Go to the line that contains "The height and width of the screenshot is (432, 600).". Restate that line and each one after it exactly, through the end of the records, without pictures.

─── RECORD EXTRACTS ───

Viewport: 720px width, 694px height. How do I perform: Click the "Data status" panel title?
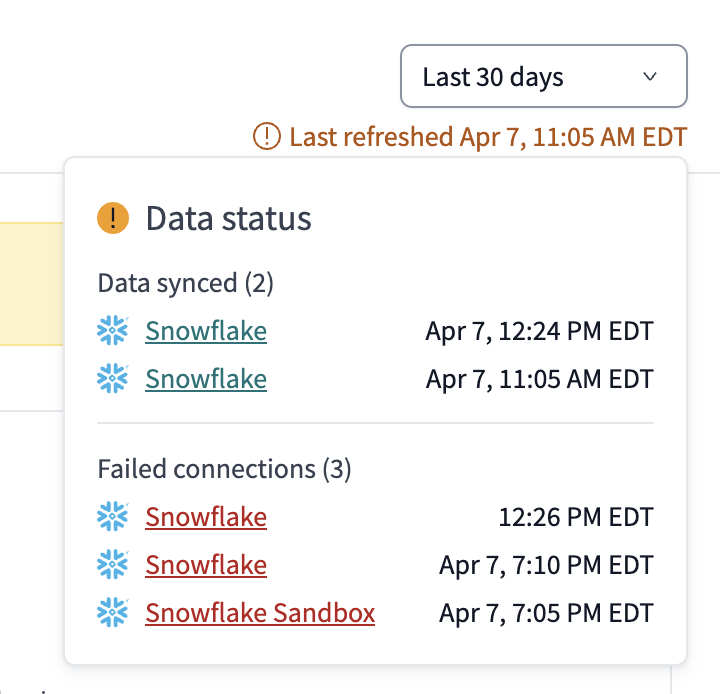coord(229,218)
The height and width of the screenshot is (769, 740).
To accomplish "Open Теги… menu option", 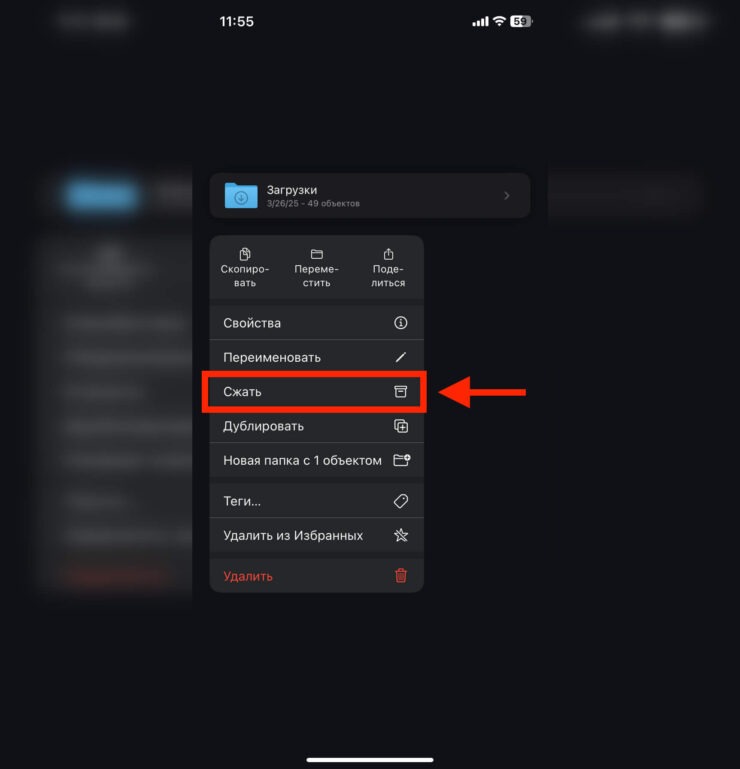I will (316, 501).
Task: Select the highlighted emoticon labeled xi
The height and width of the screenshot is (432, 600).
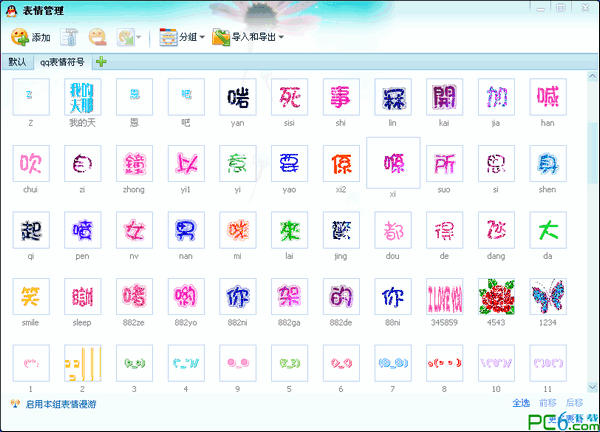Action: pyautogui.click(x=393, y=163)
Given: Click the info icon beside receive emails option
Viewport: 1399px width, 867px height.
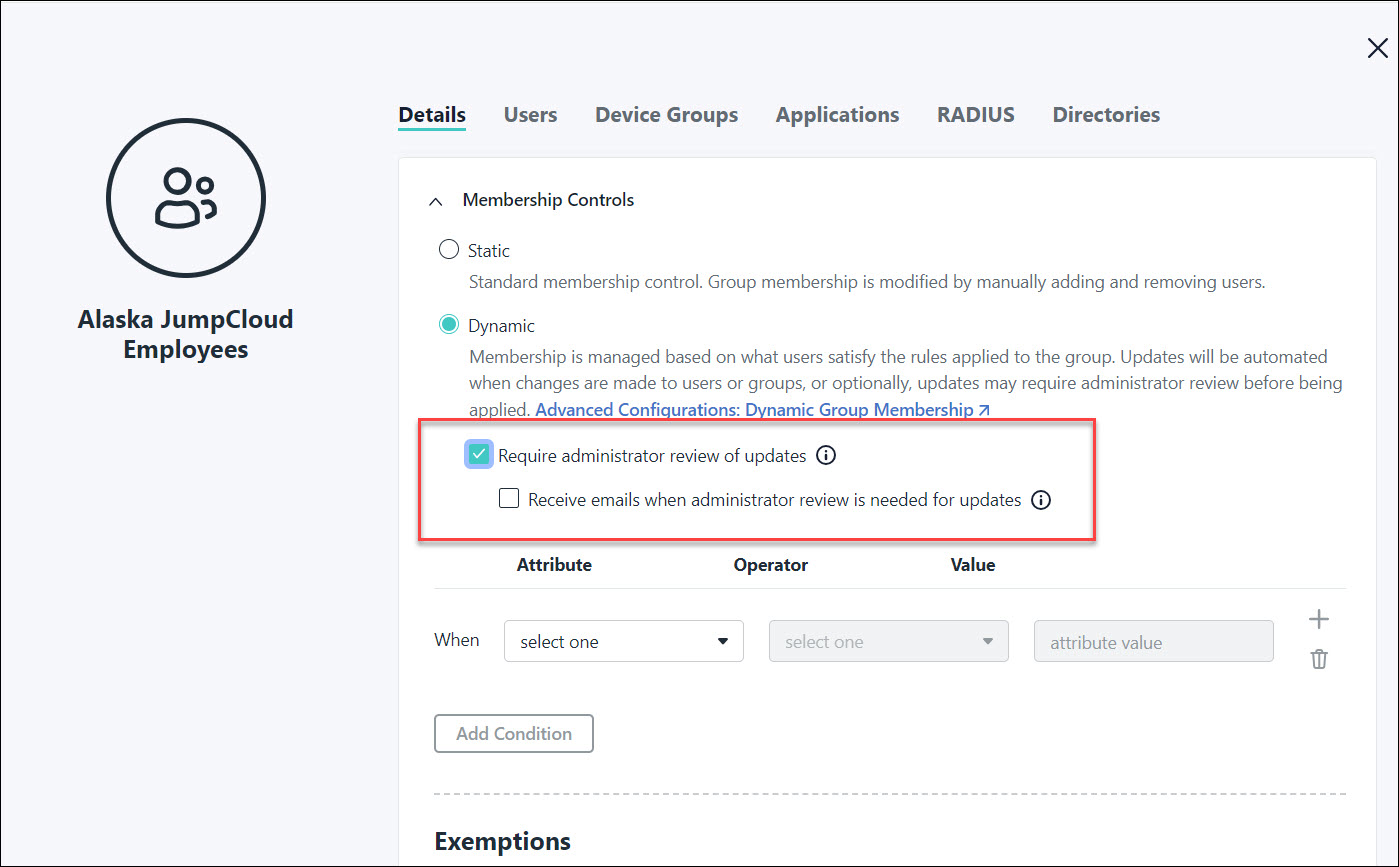Looking at the screenshot, I should tap(1040, 500).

───

▶ _YOUR RESPONSE_
The height and width of the screenshot is (432, 600).
Action: pyautogui.click(x=393, y=163)
Given: Click the info icon beside receive emails option
Viewport: 1399px width, 867px height.
Looking at the screenshot, I should tap(1040, 500).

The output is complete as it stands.